Как любили мы тогда Коммуну! Как восхищались ее бессмертным делом! Как преклонялись перед ее мужеством! С какой радостью давали предприятиям ее имя, имя Парижской Коммуны, а не «Парткоммуны», в которое потом превратил его бюрократический волапюк. И сейчас, в канун ее пятидесятилетия, когда мы шли в бой, из которого многим из нас суждено было не вернуться, свое последнее слово мы обращали к ней, к Коммуне…
Доклад свой я делала чуть не дословно по книге Арну и по лекциям Скворцова-Степанова. Говорила о парижанах, штурмовавших небо. Кончила призывом: «Даешь Кронштадт!»
«Даешь Кронштадт!» — ответила мне аудитория. Даже Флегонтыч на этот раз остался мной доволен.
Едва кончилась беседа, во двор въехали розвальни, на которых высокими стопками лежали белые маскировочные халаты. Их тут же роздали красноармейцам. Получила халат и я.
Раз привезли халаты, значит, штурм близок…
Девятнадцатилетняя санитарка Н-ской части Южной группы Кронштадтского фронта со всем, что у нее было хорошего и плохого, умного и глупого, так далека от меня сегодняшней, что я без стыда признаюсь в том, что первым душевным движением, которое возникло у нее, когда она получила халат и поняла, что штурм близок, было желание посмотреться в зеркало.
Своего зеркала у нее не было. Засунув халат под мышку, она побежала квартала за три к своей подружке Леле Лемковой.
Там она застала и Асю Клебанову. Девушки по очереди примерили халат, вертясь, чтоб разглядеть себя в крохотном зеркальце. Потом посидели, поговорили. Выяснилось, что все они за это время успели отчаянно влюбиться. Но о любви нужно говорить вполголоса, а за окном так грохотали пушки, что настоящего разговора не получилось.
Насколько я помню, это была моя третья любовь за эти дни.
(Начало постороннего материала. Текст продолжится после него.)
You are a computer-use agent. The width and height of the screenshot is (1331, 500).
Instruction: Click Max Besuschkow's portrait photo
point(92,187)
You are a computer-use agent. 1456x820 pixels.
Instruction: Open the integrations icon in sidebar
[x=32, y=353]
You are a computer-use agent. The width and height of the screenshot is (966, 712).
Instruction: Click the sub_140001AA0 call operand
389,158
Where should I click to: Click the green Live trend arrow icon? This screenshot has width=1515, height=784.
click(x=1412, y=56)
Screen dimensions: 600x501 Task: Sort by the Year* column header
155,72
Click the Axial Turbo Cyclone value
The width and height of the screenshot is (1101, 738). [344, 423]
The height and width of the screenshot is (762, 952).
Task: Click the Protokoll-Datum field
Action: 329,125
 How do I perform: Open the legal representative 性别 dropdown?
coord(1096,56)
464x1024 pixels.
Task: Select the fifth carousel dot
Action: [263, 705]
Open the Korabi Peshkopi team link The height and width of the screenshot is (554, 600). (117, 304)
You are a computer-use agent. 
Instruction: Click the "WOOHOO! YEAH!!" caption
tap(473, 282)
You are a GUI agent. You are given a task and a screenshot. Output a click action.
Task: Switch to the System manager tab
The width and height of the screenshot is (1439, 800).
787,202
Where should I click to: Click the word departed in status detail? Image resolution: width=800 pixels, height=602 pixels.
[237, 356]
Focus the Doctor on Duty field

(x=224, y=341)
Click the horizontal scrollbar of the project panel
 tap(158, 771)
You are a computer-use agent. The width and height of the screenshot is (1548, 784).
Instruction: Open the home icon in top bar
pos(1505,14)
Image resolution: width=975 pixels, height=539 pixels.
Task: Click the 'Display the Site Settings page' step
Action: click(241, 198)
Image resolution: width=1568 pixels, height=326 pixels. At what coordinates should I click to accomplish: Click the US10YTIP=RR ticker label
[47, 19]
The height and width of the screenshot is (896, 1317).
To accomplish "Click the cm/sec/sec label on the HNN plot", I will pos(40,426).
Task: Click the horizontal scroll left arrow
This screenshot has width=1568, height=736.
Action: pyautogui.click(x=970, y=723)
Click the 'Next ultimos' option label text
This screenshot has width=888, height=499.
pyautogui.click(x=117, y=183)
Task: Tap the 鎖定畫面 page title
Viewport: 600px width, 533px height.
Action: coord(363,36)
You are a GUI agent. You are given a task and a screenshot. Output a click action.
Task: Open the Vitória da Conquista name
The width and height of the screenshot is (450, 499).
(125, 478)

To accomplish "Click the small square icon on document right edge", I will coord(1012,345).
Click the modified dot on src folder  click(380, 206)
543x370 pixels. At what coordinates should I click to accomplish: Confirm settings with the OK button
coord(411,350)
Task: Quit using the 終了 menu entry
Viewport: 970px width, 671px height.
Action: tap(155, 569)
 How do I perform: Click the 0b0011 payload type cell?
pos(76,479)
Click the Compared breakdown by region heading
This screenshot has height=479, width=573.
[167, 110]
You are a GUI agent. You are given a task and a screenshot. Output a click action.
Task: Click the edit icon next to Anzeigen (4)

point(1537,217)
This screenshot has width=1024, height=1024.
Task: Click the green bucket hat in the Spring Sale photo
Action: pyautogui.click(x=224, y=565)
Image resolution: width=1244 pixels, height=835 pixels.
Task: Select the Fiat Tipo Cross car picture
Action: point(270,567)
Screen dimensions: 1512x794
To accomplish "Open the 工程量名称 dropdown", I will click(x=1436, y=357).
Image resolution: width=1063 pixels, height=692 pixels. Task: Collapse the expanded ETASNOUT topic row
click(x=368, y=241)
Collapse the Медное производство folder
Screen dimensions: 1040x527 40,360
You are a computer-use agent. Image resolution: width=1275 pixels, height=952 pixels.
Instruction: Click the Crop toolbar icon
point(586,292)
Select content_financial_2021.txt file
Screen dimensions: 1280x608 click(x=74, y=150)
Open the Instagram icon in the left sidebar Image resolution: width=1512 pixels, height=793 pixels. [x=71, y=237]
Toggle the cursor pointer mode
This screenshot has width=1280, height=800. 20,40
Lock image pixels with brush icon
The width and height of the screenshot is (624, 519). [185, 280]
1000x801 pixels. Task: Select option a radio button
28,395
Как и предыдущие — тайная, безмолвная, безнадежная, вечная.
Там, под Кронштадтом, было в кого влюбиться!
Уже начинало темнеть. Вдруг все кругом озарилось пляшущим оранжевым светом. Это загорелись от прямого попадания расположенные на самом берегу деревянные постройки спасательной станции.
Хорошо, что я не задержалась дольше. Только я вернулась, был передан приказ Командарма-7 Тухачевского: «Частям быть готовыми к атаке, о начале которой последует дополнительное распоряжение».
9В этот самый час в Кронштадтскую следственную тюрьму явился член мятежного ревкома Романенко.
В тюрьме содержалось около двухсот арестованных коммунистов. Из них семьдесят в смертной камере.
Условия были тяжелые, отвратительная пища, холод. К тому же по решению ревкома у арестованных была отобрана теплая одежда и обувь.
Романенко прошел в смертную камеру и огласил только что вынесенный ревкомом приговор о расстреле двадцати трех коммунистов. При слабом свете тюремного фонаря он долго читал список этих двадцати трех, с трудом разбирая имена. Закончив чтение, добавил, что приговор будет приведен в исполнение в три часа утра семнадцатого марта.
Когда он ушел, заключенные снова принялись за прерванную его приходом работу; они готовили завтрашний номер выпускавшейся ими рукописной газеты, название которой у каждого номера было другим: «Тюремный вестник», «Тюрьма и коммунары», «Тюремный луч коммунара», но подзаголовок оставался неизменным: «Издание политузников Кронревкома».
В связи с новостью, принесенной Романенко, название номера завтрашней газеты, той, что должна была выйти семнадцатого марта, было изменено на новое: «Красный смертник».
Передовую статью для этого номера писал Николай Николаевич Кузьмин, чье имя было первым в списке приговоренных к расстрелу.
Писал он легко, быстро и закончил словами, которые были повторены в стихотворении, появившемся в этом же номере: «Грянь же над Кронштадтом красная гроза!»
Дописав передовую, Кузьмин принялся за статью о пятидесятилетии Парижской коммуны.
Эту статью он писал для того номера, который должен был выйти послезавтра, восемнадцатого марта.
Кузьмин торопился: до трех часов утра оставалось совсем немного времени, а никто из сидевших в смертной камере, кроме него, статью о Коммуне написать не мог.